GOP extremism is a demand-side problem

Democratic ads don’t explain why the GOP is nominating conspiracy theorists

Dan Cox

Citation Andrea Austria / Media Matters

Democratic Party groups have intervened in several Republican Party primary races this cycle by running ads which describe particular candidates as Trumpists who are too extreme for their states. When those candidates win, journalists and right-wing pundits point to the Democratic spending and suggest that it shows the party is not serious in its warnings that such candidates pose a threat to democracy.

I don’t think it is wise for Democrats to spend money this way. But reporters are missing a key aspect of the story: To the extent that the Democratic ads are working, it is because given the opportunity, the Republican base wants to nominate illiberal, antidemocratic candidates. The GOP’s extremism is a demand-side problem.

Take Tuesday’s Maryland gubernatorial primary. Larry Hogan, a Republican Trump critic, had governed the blue state for eight years. Facing term limits, he supported as his successor Kelly Schulz, who had served as commerce secretary and labor secretary in his administration. Schulz’s opponent was state Del. Dan Cox, a QAnon adherent and election conspiracy theorist who described former Vice President Mike Pence as a “traitor” for refusing to subvert the 2020 presidential election on Donald Trump’s behalf. Trump endorsed Cox in November; the next day, Hogan described the candidate as a “wackjob.” 

It was clear early in the race that a Trump-backed “wackjob” was exactly who Maryland Republicans wanted. In February, the Democratic Governors Association released a poll showing Cox with an 8-point lead over Schulz. The group spent roughly $1.2 million over the following months running ads about his candidacy, which CNN reported were “intended to boost Republican support for Cox but diminish his standing among moderates headed into November’s general.”

Here’s what the ad said:

NARRATOR: Meet Dan Cox, Donald Trump's hand-picked candidate for Maryland governor. Cox worked with Trump trying to prove the last election was a fraud. One-hundred percent pro-life, he's fighting to end abortion in Maryland and Cox will protect the Second Amendment at all costs, refusing to support any federal restrictions on guns, even pushing to put armed guards in every school. Dan Cox: Too close to Trump, too conservative for Maryland.

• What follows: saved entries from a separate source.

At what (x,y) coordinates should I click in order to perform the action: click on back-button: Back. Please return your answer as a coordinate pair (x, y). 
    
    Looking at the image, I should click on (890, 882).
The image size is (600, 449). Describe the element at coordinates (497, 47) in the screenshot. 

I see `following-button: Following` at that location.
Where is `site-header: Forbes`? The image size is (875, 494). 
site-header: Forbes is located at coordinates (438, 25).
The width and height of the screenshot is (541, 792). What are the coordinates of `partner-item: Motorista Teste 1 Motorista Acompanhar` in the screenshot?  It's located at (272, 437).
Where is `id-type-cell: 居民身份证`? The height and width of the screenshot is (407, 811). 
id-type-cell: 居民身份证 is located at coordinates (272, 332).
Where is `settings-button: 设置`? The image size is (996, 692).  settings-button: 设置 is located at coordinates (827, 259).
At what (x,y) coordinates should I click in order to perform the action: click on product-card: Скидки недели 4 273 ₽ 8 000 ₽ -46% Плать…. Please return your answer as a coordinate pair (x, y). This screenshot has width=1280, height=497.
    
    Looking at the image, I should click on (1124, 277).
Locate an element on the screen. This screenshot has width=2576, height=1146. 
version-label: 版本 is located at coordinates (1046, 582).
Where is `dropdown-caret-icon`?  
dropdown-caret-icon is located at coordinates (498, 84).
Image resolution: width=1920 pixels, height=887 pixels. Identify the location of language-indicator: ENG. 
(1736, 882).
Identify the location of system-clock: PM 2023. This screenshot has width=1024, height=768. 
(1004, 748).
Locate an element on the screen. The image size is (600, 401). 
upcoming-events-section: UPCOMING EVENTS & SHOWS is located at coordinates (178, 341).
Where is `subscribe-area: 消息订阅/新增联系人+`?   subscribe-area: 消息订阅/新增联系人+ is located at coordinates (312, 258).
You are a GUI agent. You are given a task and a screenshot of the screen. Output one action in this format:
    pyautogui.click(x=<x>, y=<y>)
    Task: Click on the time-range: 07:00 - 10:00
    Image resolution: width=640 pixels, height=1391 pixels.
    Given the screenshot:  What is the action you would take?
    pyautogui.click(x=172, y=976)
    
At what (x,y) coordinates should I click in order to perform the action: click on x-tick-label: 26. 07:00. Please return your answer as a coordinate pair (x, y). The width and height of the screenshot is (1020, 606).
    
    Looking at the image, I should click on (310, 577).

On Tuesday, Cox won the Republican primary by 16 points. 

Is the reason that the Trump-endorsed extremist won by a landslide that Democrats ran ads calling him a Trump-endorsed extremist? That gives too much credit to the DGA – and too little blame to the Republican base. Trump-backed election deniers are winning GOP primaries in races across the country, regardless of whether the Democratic Party gets involved. 

The explanation for what happened on Tuesday is simple: Cox won by a landslide because Maryland’s Republican voters wanted to support a Trump-endorsed extremist. And the GOP will cease to be the party of election deniers and conspiracy theorists whenever its base decides that they would rather it be something else.